2. Establishing the Going Concern Value of the Enterprise
The partners were advised to set up a Buy Sell agreement under which the enterprise value of all the LLCs, current and future, would be determined once a year. Utilizing Blue Sea Advisor’s affordable yet accurate business valuation data base software, a formerly very expensive and complex task was made practical. The value of the total enterprises had to be established before the right amount of life insurance could be secured on each of the partner’s lives.
3. Preserving the Going Concern Value of the Enterprise
The intention of the majority partner was to sell out over the next 5 years. But that could conflict with maximizing the Going Concern Value of the enterprise if the economy were in a recession during this time period. To provide maximum flexibility, the current value of the enterprise would be covered by two 10 year term policies on the partners from one of several top-rated insurance carriers. The future estimated value of the enterprise over the next 5 years could be covered by New York Life’s Yearly Convertible Term policies, one of the most competitive short-term policies on the market.
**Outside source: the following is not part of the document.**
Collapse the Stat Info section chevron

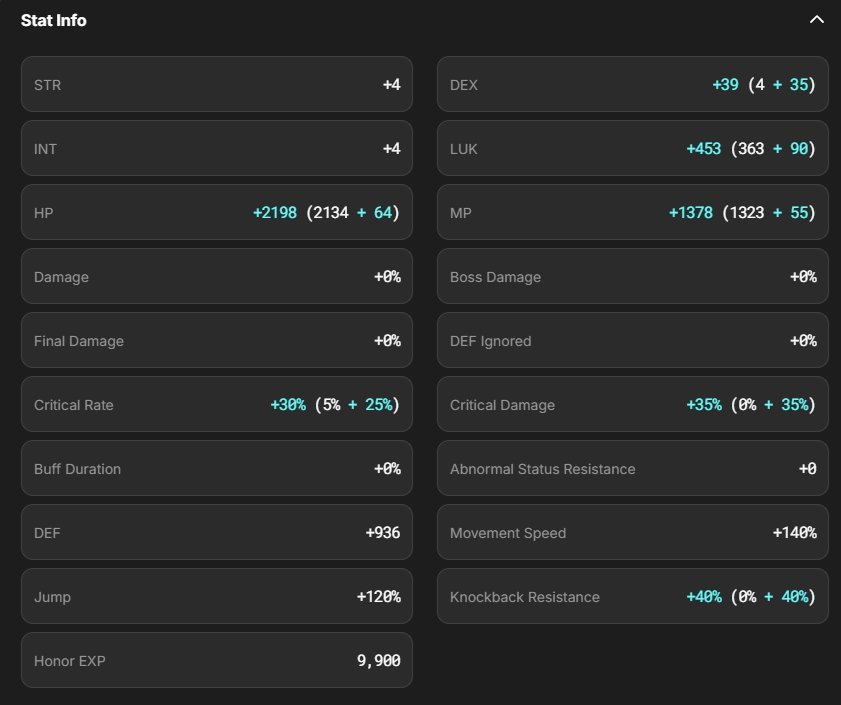817,20
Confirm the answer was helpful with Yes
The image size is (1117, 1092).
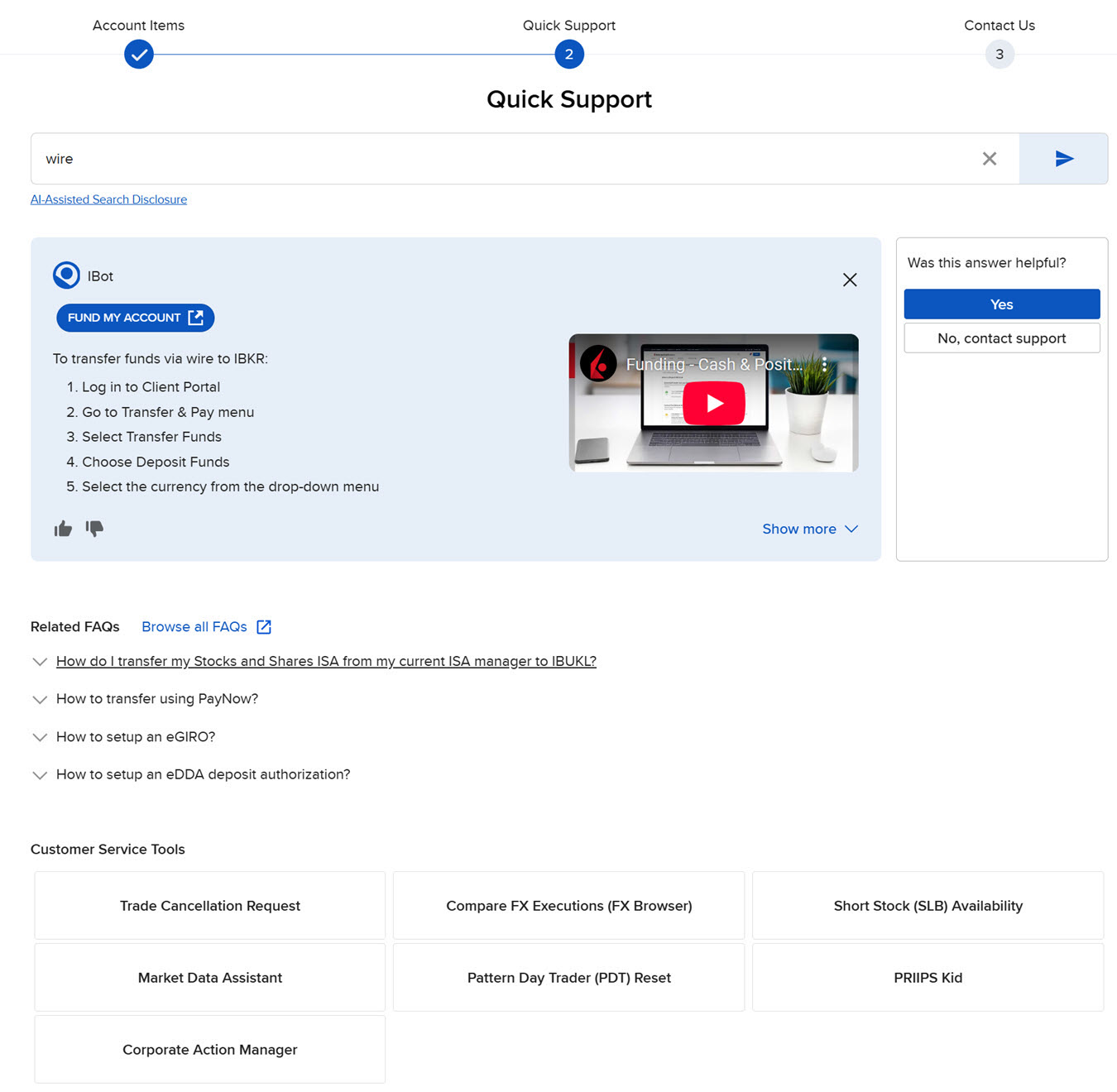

If growth slowed or reversed, the partners could simply reduce or drop the Yearly Convertible Term policy, while hanging on to the 10-year level term policies to cover the original valuation. But if growth continued at its current blazing clip, the partners would have full coverage of the enterprise value for the entire term of their ownership horizon and would enjoy guaranteed insurability for converting the term or any portion of it for permanent life insurance coverage. The combination of the 10-year term and yearly convertible term policies turned out to be the most cost-efficient strategy for covering the going concern and future anticipated value of the business, as the owners would be neither over-insured nor underinsured.
4. Finding the Best Value in the Marketplace
The insurance professionals at Summit shopped the market for the best combination of premium expense, convertibility, and financial strength ratings, preparing a side-by-side comparison of the top 10 strongest and most competitive term insurance carriers in the country for both partners.
It turned out that one of the partners should go with one carrier and the other partner should go with a different carrier for the best overall premium rates. Both carriers met our strict financial strength thresholds. Premium budgets were prepared based on conservative, mid-point, and optimistic growth projections.
By combining New York Life’s competitive Yearly Convertible Term policies (for the future growth value of the enterprise) with the two most competitive 10 year level term carriers (for the existing value of the Enterprise), the business owners received an ideally-priced combination of policies to achieve their aims, keeping the total cost of insuring the current and future expected values of their enterprise to under .0075 of projected EBITDA over the next 5 years–a small cost in relation to the protection each owner would receive.